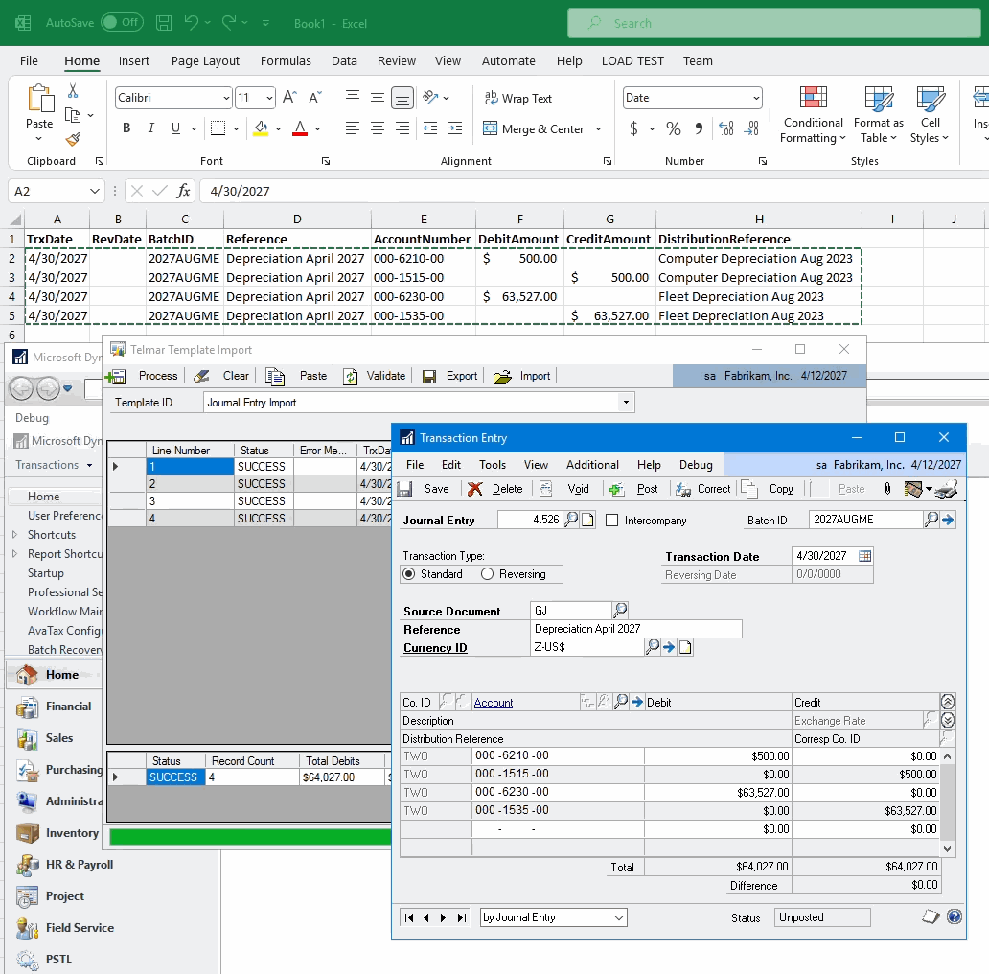
Task: Void the current transaction
Action: 578,489
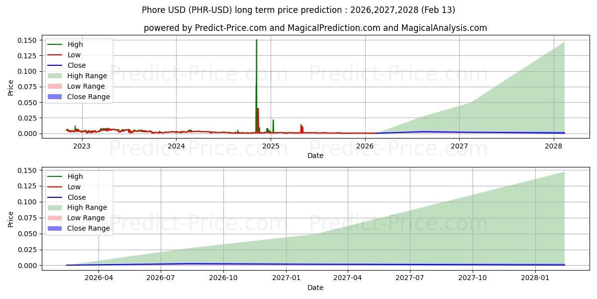Click the green High line marker in bottom legend
The width and height of the screenshot is (597, 299).
point(54,176)
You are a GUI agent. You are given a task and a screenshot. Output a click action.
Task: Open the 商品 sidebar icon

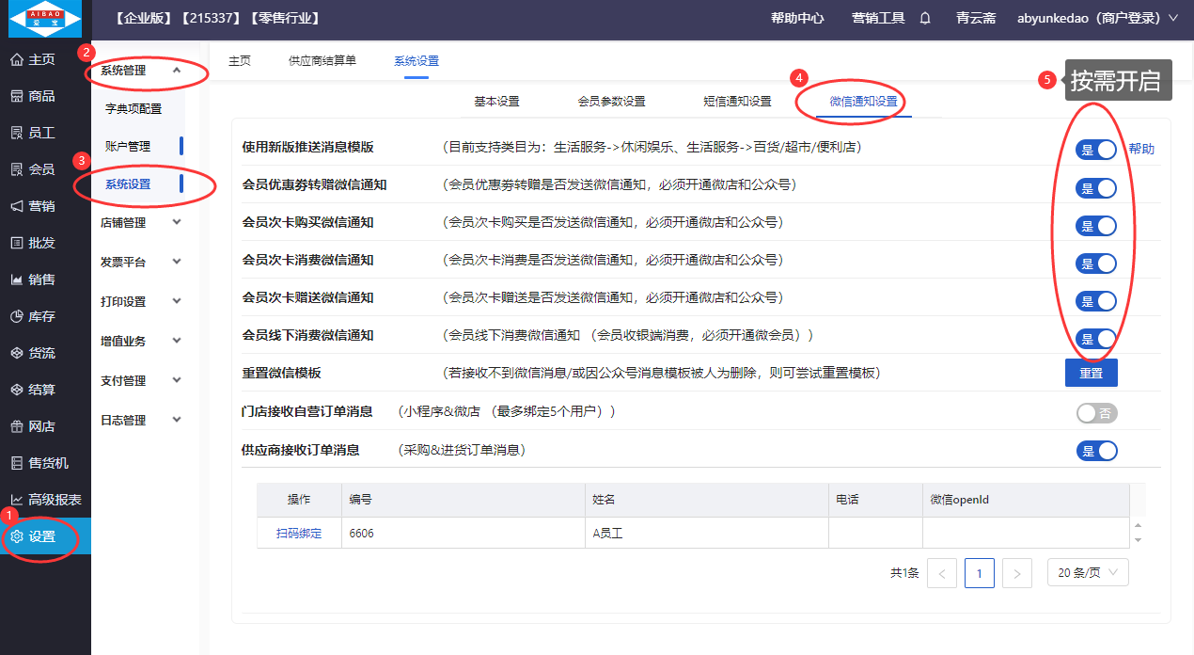(x=16, y=96)
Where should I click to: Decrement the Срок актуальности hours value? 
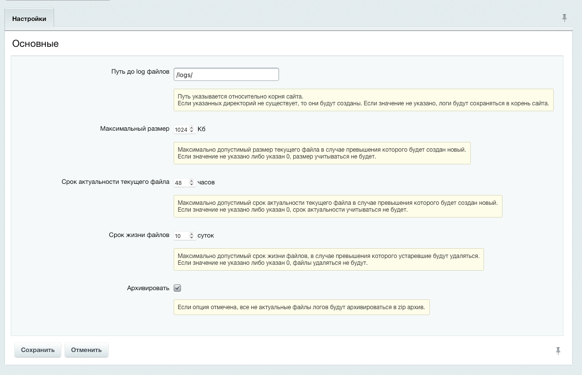pyautogui.click(x=192, y=184)
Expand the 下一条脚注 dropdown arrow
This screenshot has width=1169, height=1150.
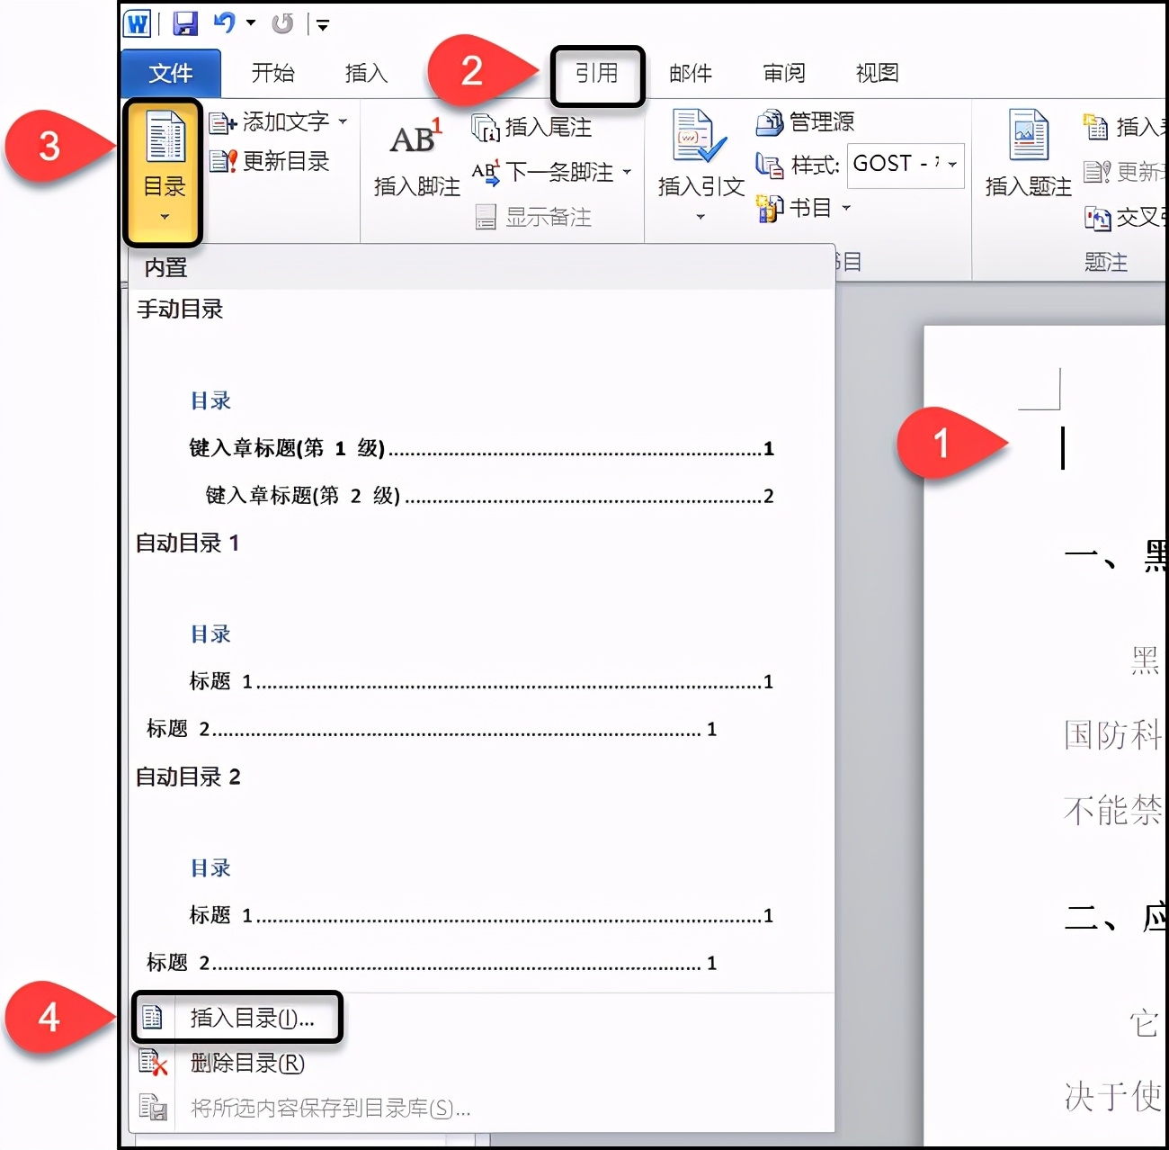point(628,173)
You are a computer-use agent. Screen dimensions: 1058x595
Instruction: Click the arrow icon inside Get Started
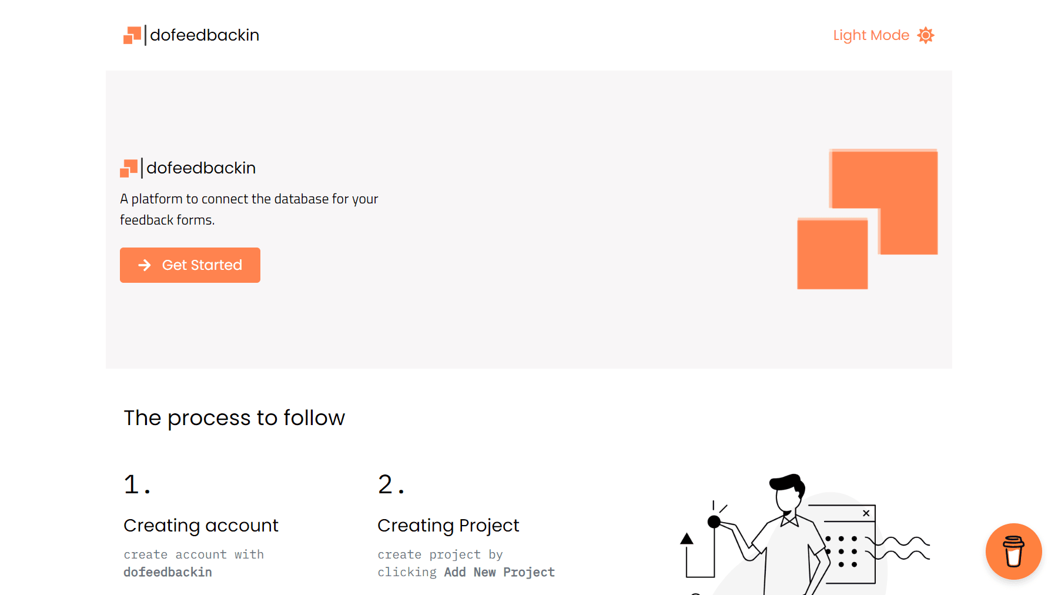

········

TASK REQUIREMENTS: Repeat only the lines from the one with "You are a GUI" through the end of the data, both included and exactly as written. Pictures stay out of the copy.

RESPONSE TO THE EXERCISE:
You are a GUI agent. You are given a task and a screenshot. Output a click action.
Task: Open the 商品 sidebar icon

(x=16, y=96)
Where should I click to: Decrement the Срок актуальности hours value? 
pyautogui.click(x=192, y=184)
Expand the 下一条脚注 dropdown arrow
This screenshot has width=1169, height=1150.
point(628,173)
You are a computer-use agent. Screen dimensions: 1058x595
Instruction: Click the arrow icon inside Get Started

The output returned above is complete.